By Celine Lai
The Group of Seven or G7 is an international, political organisation made up of the world’s seven largest economies.
It was created in 1973 and its leaders gathered for the first time in 1975. The summit is an avenue for the major world powers to tackle the most pressing issues.
The annual meeting, which includes the political leaders of each member country, is the highlight of the G7 calendar.
Australia has been left isolated after G7 leaders at the June 2021 summit pledged to end support for coal-fired power stations.
SBS has reported that a joint statement from leaders at the G7 summit states that continued global investment in unabated coal power generation is incompatible with keeping global warming to 1.5 degrees Celsius. The statement has made it more difficult for the Australian prime minister to continue resisting calls to commit to achieving net-zero carbon emissions by 2050.
The climate statement is likely to enrage strident coal supporters in the Liberal and National parties. Australian Deputy Prime Minister Michael McCormack said “We will decide what’s best for Australia in Australia’s national interest.” McCormack, current leader of the National Party, said about the coal industry:
“It pays for a lot of hospitals. It pays for a lot of schools. It pays for a lot of barista machines that produce the coffee that the inner city types sit around drinking and talking about the death of coal.”
According to SBS, the Labor leader, Anthony Albanese, has said that the prime minister needs to explain why money was being spent on a feasibility study for a new coal-fired power station in Queensland.
Beyond Zero Emissions has a plan to create 1.8 million jobs across Australia, utilizing Australia’s plentiful renewable energy sources.
The Australian government’s rhetoric about expansion of coal and gas being essential in the long-term, for the economy, and their claim that their technology road-map is enough to ensure that a sufficient amount of carbon emissions will be captured, cannot last for much longer.

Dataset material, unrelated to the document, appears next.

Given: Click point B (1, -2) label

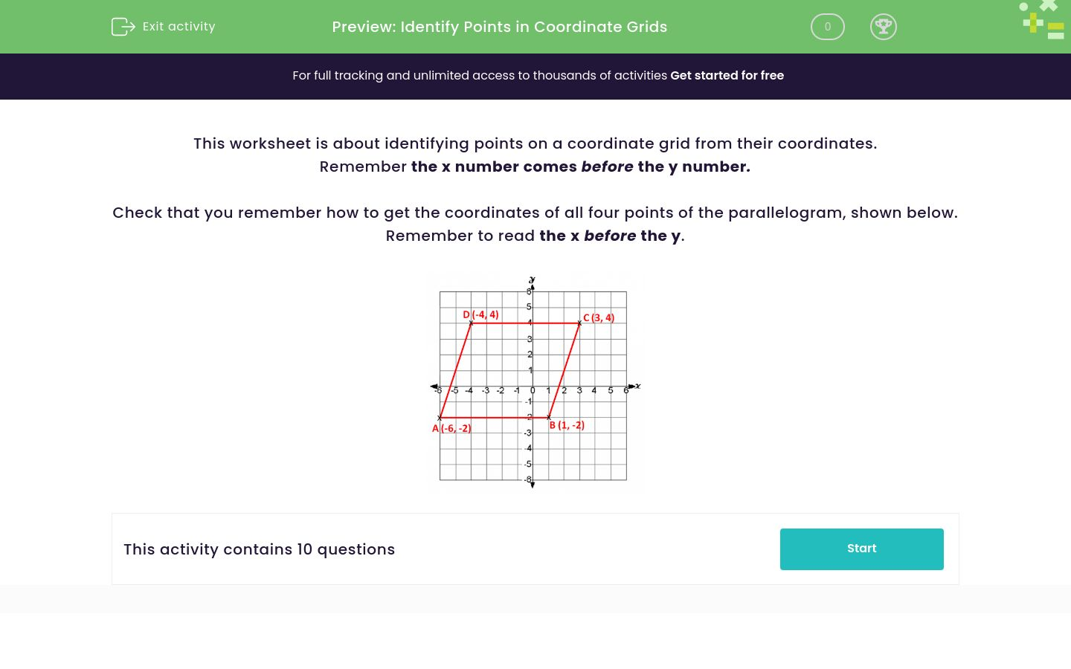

And insults, like the extreme generalization made by McCormack, aimed at the very people that the Federal government claims to represent, won’t go down well with the public, who are not as ignorant as the Morrison government thinks they are.
The Prime Minister’s Joint Declaration of Intent (JDOI) with Germany to fast-track hydrogen co-operation between the two countries can’t cover his obfuscation on committing to a 2050 deadline for achieving net-zero emissions.
Technologies that support decarbonization include wind turbines, solar photovoltaics, electric vehicles, energy storage, metal recycling, hydrogen fuel cells, and carbon capture and storage. McKinsey reports that:
Decarbonization of the power sector would mean taking net GHG emissions to zero, implying an almost complete reduction in the combustion of coal
McKinsey states that as the global electrification of industries continues, electric vehicles and batteries will create growth markets for cobalt, lithium, and nickel. Emerging technologies such as hydrogen fuel cells and carbon capture would boost demand for platinum, palladium, and other catalyst materials, while rare earths would be needed for wind-turbine magnets.
On another note, Sir David Attenborough, in a pre-recorded video address to the G7 summit, pressed leaders to show the ‘global will’ to tackle climate change.
He said:
“Our scientific collaboration on COVID-19 and vaccines show just how much can be achieved when the goal is clear and urgent. We know in detail what is happening to our planet and many of the things that we need to do this decade. Tackling climate change is now a political and communications challenge as much as it is a scientific or technological one.”
We have the skills to address it in time. All we need is the global will to do so.